Ser-se Jovem, como já foi a geração que actualmente tem o poder, significa olhar o amanhã como futuro a construir, um futuro melhor que o presente, feito à dimensão dos seus sonhos, das suas idiossincrasias, da sua autoridade como opinião e vontade. E sabemos como é necessário manter esses valores sob vigilância para que a acomodação não os obscureça ou os altere porquanto se e quando tal ocorrer ter-se-á deixado de ser Jovem.

Voltando a usar o exemplo dos Médicos julgo que é possível que se venham a encontrar numa situação de favor, pelo simbólico que a saúde ainda vai continuar a ter o que implica grande responsabilidade cívica, muitíssimo complexa pela imperiosidade de bem avaliar o valor relativo das pressões quer das vicissitudes dos gestores da sua área de trabalho quer de quem neles verá o último bastião de defesa de um bem-estar partilhado.

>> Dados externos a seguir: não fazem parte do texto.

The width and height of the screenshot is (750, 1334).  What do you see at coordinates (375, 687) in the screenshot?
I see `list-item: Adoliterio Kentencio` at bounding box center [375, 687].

Ser-se Jovem é um estatuto. A geração do poder actual e a sua estranha concepção de progresso agora, quando já não são Jovens, está a oferecer ao futuro um espectro de (potencial provável) retorno ao mundo que combateram, a uma realidade social onde o direito de se ser humano será reconhecido apenas a um cada vez menor número de privilegiados. A geração do poder actual pactua com esta mudança sendo cúmplice na reconstrução da desigualdade e da pobreza, mais ou menos generalizadas, que os indignou noutro tempo e os levou a lutar, por vezes com violência, não apenas para acabar com elas mas, principalmente, para evitar que alguma vez se reerguessem.

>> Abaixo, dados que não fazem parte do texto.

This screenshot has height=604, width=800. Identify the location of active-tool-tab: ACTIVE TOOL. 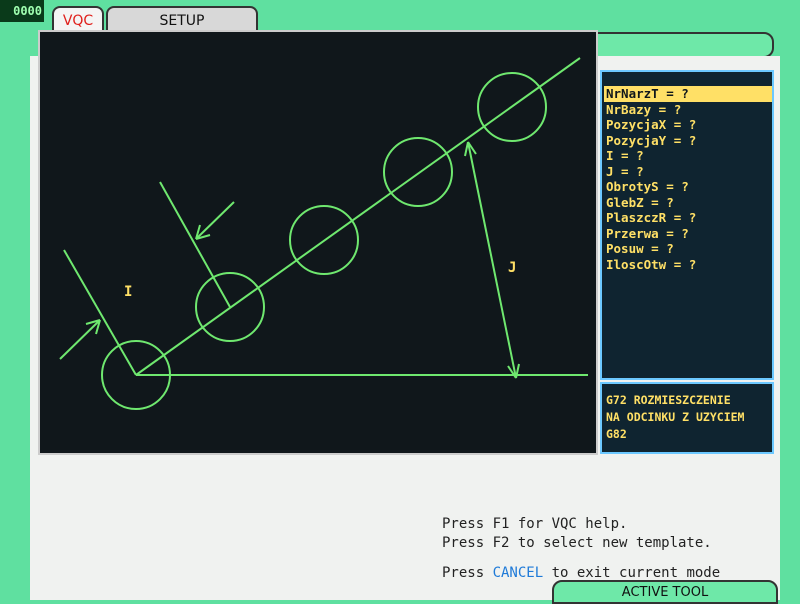
(665, 592).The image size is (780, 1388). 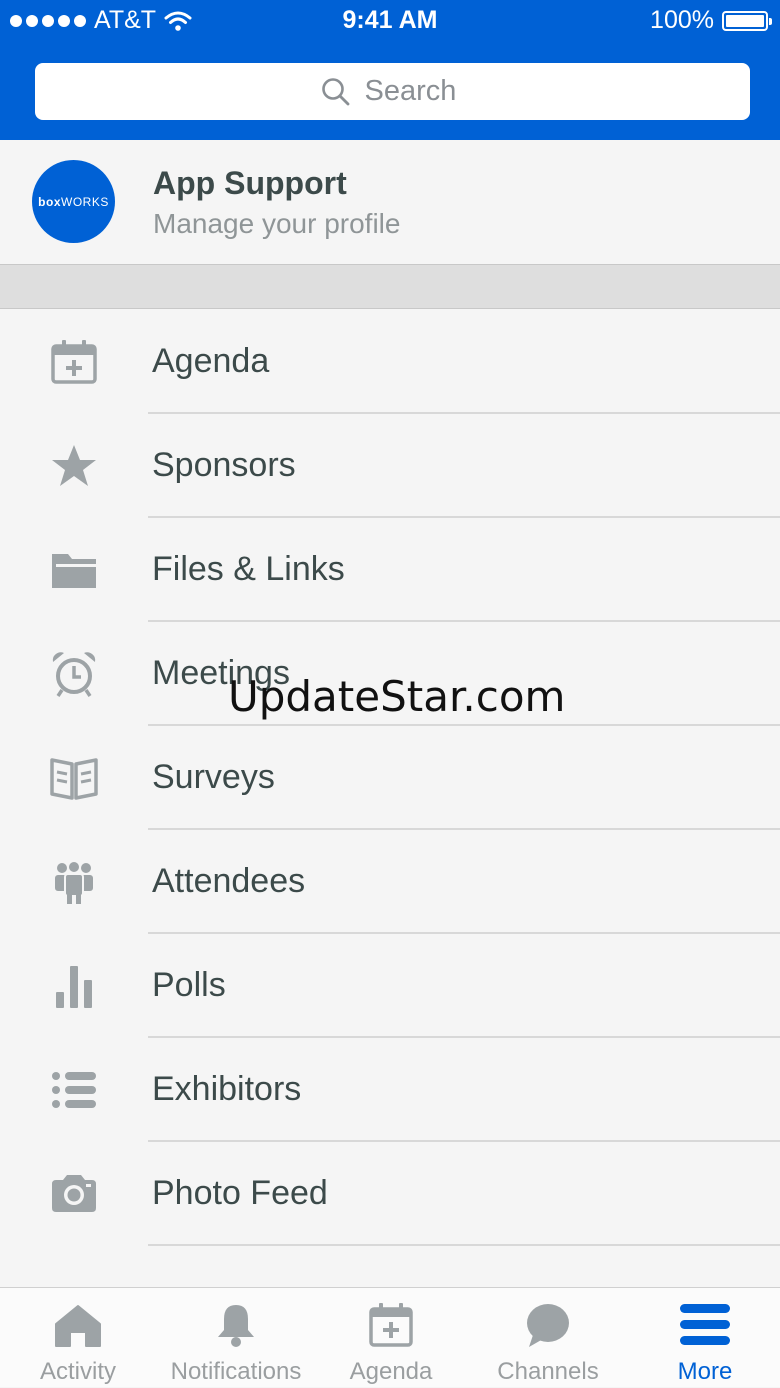 I want to click on tab-channels: Channels, so click(x=548, y=1338).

Essa geração falhou. É agora tempo da que já foi chamada de rasca mostrar que não tinha que ser assim e que sabe e quer fazer diferente.

Melhor, durável, adaptável, sem quaisquer tipos de exclusões ou de privilégios de grupo. E capaz de se autocriticar, de se não perpetuar no poder, de usar os melhores mesmo quando o decisor não faz parte deles.

Porque é melhor ser um menor no seu lugar com dignidade, onde fará a sua parte como construtor de progresso, que um falso maior que só bloqueia esse progresso.